**Постановка задачи 1**
Можете вернуть без изменений строки записей от строки, содержащей «Given: Click the cherries on the fourth reel», до строки, содержащей «(x=594, y=535)», включая обе?

**Фрагмент документа**

Последний раз я видел маму в окне 57-й больницы. Яблоневый сад. Голубые кислородные баллоны. Ее подвели к открытому окну. Очень высоко. Она улыбалась.
В ночь после похорон маму видел мой дед – самый суровый и сильный человек в семье. Мама грустно и внимательно посмотрела на него и исчезла. Об этом я узнал, разумеется, многие годы спустя.
А на деда мы с братом всегда могли положиться. Ничего такого, просто немного тепла и надежности. Спасибо маме и деду. Они понимали друг друга.

Рисунок старых обоев

Теперь-то я знаю где право, где лево. А в детстве не знал. Хотя это как посмотреть. В детстве мы Эйнштейны незнания. Или того хуже – Джорданы Бруны. А взрослые – инквизиторы. Но это так, к слову. Но ведь и правда что-то теряется на педагогическом аутодафе.
Буквы и цифры до сих пор имеют свой цвет, а вот определить имя человека, единожды взглянув на него, я уже не могу. И подпрыгивая вверх, я уже не зависаю в воздухе даже на миг. Как такое случается? Когда? Когда мороженое, бананы и газировка перестают быть тем, что они есть на самом деле, и превращаются в продукты? Когда перестают летать по комнатам разноцветные крутящиеся, суетливые огоньки неизвестного происхождения?
Может быть, это как будто вы пришли с мороза, и на варежке у вас снежинка дивной красоты, и сохранить ее нельзя. А может, всё не так благостно? Может быть, еще можно что-то такое… Может быть, вся беда в книгах?

**Данные о словах и позициях элементов**

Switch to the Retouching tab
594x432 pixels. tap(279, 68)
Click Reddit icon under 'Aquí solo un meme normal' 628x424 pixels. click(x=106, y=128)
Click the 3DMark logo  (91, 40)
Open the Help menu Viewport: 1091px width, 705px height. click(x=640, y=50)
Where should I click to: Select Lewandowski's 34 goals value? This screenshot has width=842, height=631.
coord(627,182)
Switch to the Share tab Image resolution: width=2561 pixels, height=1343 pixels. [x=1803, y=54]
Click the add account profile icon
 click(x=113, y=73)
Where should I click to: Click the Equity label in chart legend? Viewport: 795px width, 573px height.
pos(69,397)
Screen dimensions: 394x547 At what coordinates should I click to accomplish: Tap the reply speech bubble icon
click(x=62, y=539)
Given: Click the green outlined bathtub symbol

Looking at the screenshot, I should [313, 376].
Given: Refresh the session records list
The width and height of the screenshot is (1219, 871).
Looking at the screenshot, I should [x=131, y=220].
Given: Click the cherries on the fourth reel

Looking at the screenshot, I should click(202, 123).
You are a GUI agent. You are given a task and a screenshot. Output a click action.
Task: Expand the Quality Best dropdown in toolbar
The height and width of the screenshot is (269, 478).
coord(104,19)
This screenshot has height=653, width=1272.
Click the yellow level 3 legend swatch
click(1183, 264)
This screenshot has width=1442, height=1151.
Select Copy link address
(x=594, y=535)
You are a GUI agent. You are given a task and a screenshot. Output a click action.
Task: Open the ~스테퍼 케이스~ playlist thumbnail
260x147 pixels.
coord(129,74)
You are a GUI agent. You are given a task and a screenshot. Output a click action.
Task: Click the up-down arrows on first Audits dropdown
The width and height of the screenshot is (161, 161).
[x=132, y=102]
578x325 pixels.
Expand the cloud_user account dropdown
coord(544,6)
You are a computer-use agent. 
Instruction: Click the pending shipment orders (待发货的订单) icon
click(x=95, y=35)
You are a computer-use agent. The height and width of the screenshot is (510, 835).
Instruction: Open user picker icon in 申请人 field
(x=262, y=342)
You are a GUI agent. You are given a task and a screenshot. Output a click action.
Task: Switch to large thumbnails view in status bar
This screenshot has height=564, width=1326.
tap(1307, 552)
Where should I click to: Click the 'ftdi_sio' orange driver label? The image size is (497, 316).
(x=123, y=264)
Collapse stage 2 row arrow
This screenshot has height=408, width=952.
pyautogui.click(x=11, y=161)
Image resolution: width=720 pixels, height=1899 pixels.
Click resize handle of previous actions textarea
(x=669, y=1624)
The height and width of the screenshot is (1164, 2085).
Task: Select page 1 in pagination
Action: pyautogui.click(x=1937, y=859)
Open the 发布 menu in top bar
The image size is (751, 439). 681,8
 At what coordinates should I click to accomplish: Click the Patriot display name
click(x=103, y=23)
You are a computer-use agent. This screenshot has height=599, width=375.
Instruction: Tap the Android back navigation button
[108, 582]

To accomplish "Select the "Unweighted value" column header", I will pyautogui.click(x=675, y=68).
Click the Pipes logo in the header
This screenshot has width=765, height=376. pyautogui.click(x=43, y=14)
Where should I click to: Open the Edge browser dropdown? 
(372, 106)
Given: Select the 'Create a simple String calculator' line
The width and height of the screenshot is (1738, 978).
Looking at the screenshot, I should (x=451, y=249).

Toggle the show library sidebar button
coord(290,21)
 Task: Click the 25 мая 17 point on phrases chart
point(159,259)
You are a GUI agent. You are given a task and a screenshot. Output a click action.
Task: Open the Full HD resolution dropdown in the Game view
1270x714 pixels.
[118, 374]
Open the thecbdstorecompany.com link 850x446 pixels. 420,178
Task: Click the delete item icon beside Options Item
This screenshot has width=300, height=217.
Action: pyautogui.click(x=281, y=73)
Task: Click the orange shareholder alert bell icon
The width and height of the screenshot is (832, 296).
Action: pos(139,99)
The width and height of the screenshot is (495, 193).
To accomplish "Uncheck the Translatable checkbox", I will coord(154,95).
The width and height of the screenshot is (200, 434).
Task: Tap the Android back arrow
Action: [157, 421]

**Постановка задачи 2**
Перепечатаете фрагмент документа целиком, не меняя в нем ни одного знака?

**Правильный ответ 1**
Given: Click the cherries on the fourth reel

Looking at the screenshot, I should click(202, 123).
You are a GUI agent. You are given a task and a screenshot. Output a click action.
Task: Expand the Quality Best dropdown in toolbar
The height and width of the screenshot is (269, 478).
coord(104,19)
This screenshot has height=653, width=1272.
Click the yellow level 3 legend swatch
click(1183, 264)
This screenshot has width=1442, height=1151.
Select Copy link address
(x=594, y=535)

**Правильный ответ 2**
Последний раз я видел маму в окне 57-й больницы. Яблоневый сад. Голубые кислородные баллоны. Ее подвели к открытому окну. Очень высоко. Она улыбалась.
В ночь после похорон маму видел мой дед – самый суровый и сильный человек в семье. Мама грустно и внимательно посмотрела на него и исчезла. Об этом я узнал, разумеется, многие годы спустя.
А на деда мы с братом всегда могли положиться. Ничего такого, просто немного тепла и надежности. Спасибо маме и деду. Они понимали друг друга.

Рисунок старых обоев

Теперь-то я знаю где право, где лево. А в детстве не знал. Хотя это как посмотреть. В детстве мы Эйнштейны незнания. Или того хуже – Джорданы Бруны. А взрослые – инквизиторы. Но это так, к слову. Но ведь и правда что-то теряется на педагогическом аутодафе.
Буквы и цифры до сих пор имеют свой цвет, а вот определить имя человека, единожды взглянув на него, я уже не могу. И подпрыгивая вверх, я уже не зависаю в воздухе даже на миг. Как такое случается? Когда? Когда мороженое, бананы и газировка перестают быть тем, что они есть на самом деле, и превращаются в продукты? Когда перестают летать по комнатам разноцветные крутящиеся, суетливые огоньки неизвестного происхождения?
Может быть, это как будто вы пришли с мороза, и на варежке у вас снежинка дивной красоты, и сохранить ее нельзя. А может, всё не так благостно? Может быть, еще можно что-то такое… Может быть, вся беда в книгах?